I've recently started working with ODP to try to improve the quality of the data dumps and this has resulted in the creation of the related code as well as a lengthy Data Dump ToDo List on which I try to keep track of the various bugs and improvement requests related to the ODP dumps.
Another source of information that ODP data dump experimenters may find useful is Amir Salihefendic's data dump tag documentation.
The programs below are intended for developers and probably won't be very useful to you if your goal is to put ODP data on your website. If you're looking for a complete solution for using ODP data on your website, I recommend having a look at the minimoz package written by Andreas Steinmetz. Minimoz parses ODP data, stores it in an SQL database, and generates an ODP-like template-based website using the data. It's written in C and is Free Software licensed under the GNU GPL. Another option is phpODPWorld. It's written in PHP, licensed under the GNU GPL. It can display selected categories or all of ODP using any SQL database supported by the PHP Pear module.

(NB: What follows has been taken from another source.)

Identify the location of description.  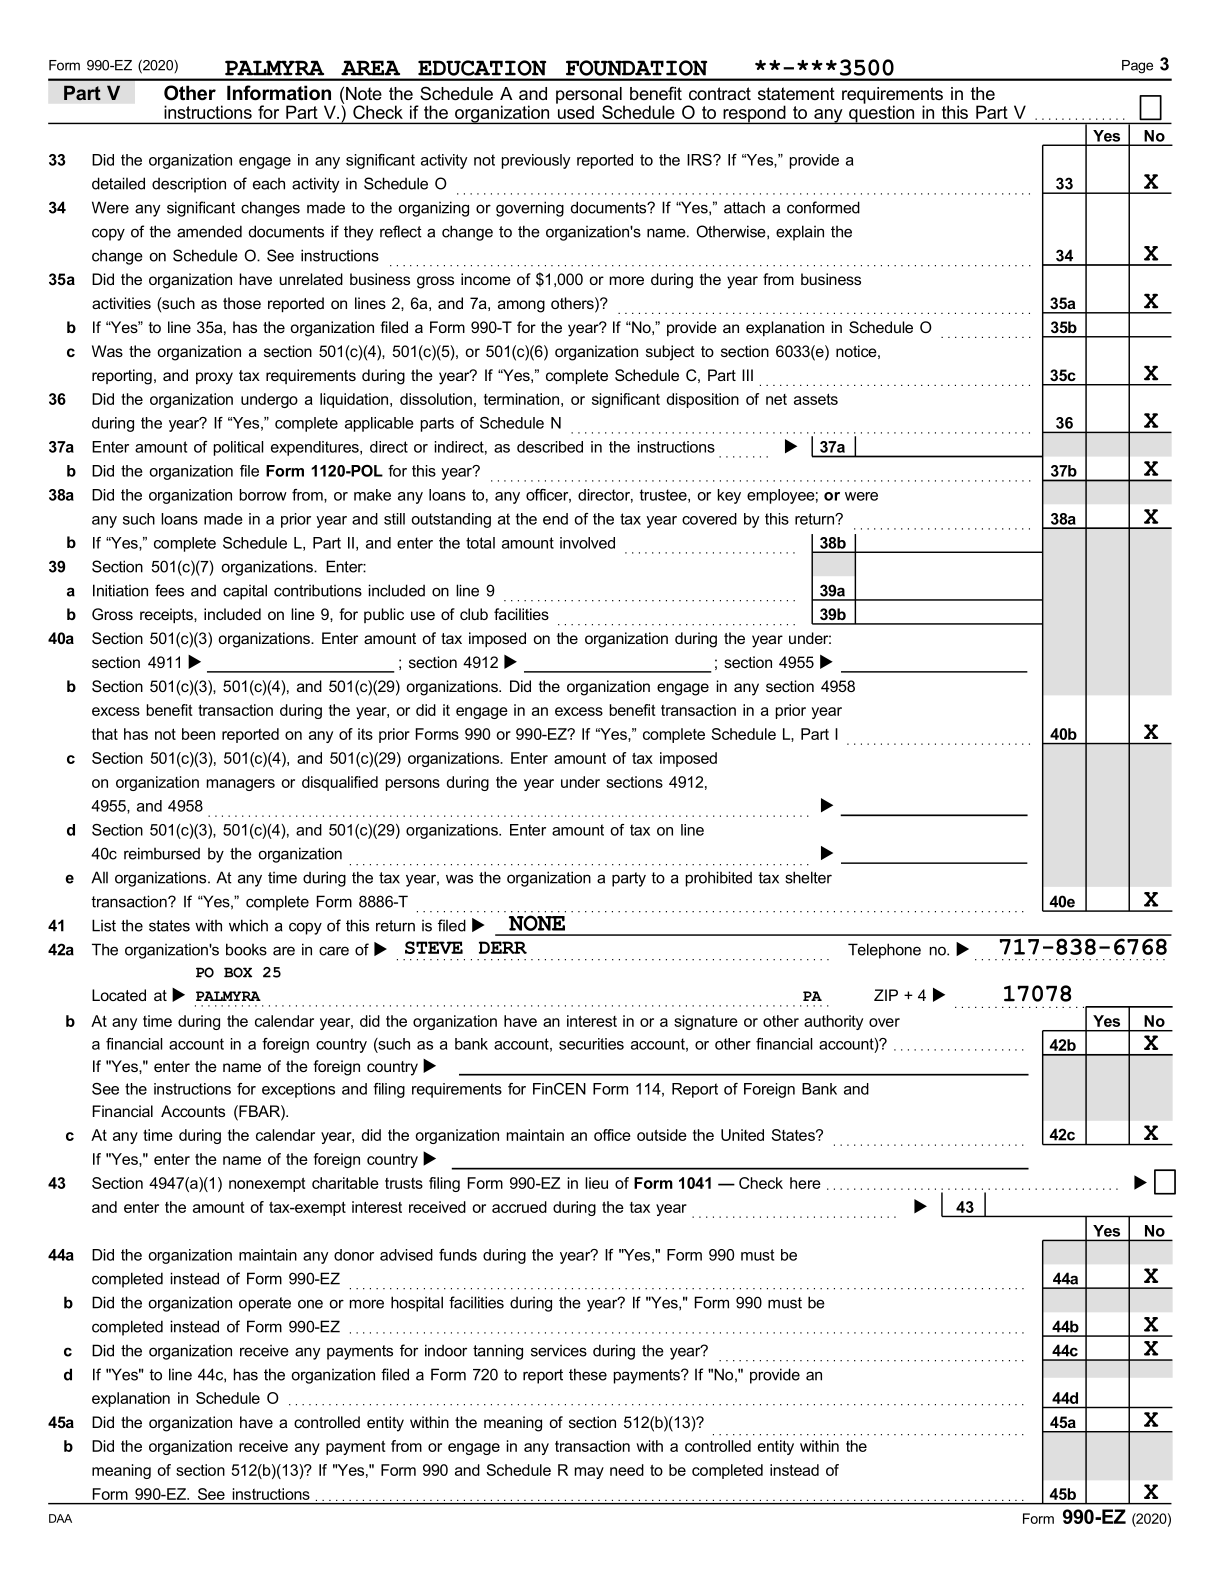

In addition to the software on this page, I also try to maintain a listing of UTF-8 and XML errors in the currently available ODP data dump. You can often find news updates related to ODP/dmoz data dump issues at the ODP Weblog
dumpcheck is a C program that will scan the UTF-8 encoded XML data dump files exported by ODP and report the location of invalid UTF-8 sequences, illegal XML characters, illegal Unicode characters, and XML well-formedness errors. This helps ODP staff to find and correct problems in the data dump generation scripts. The line number, byte offset, approximate ODP category ID, and hex values of offending XML and UTF-8 characters are reported. The line number of XML well-formedness errors is reported (thanks to libxml2!). While this program is intended to assist with debugging of the ODP data dumps it may be useful for other tasks as well.
odp2db is a collection of Perl programs that can be used to parse the ODP data dumps and insert the data into an SQL database. Both the structure.rdf.u8 and content.rdf.u8 files are parsed. A minimal table structure is included that is suitable for loading the database but probably not useful for any real work. The XML::Parse and DBI Perl modules are required. I developed this for use with PostgreSQL but have tried to stick with standard ANSI SQL as much as possible so it should work with MySQL and anything else supported by DBI with only very minimal changes.
License: All software on this page is Free Software licensed under the GNU GPL.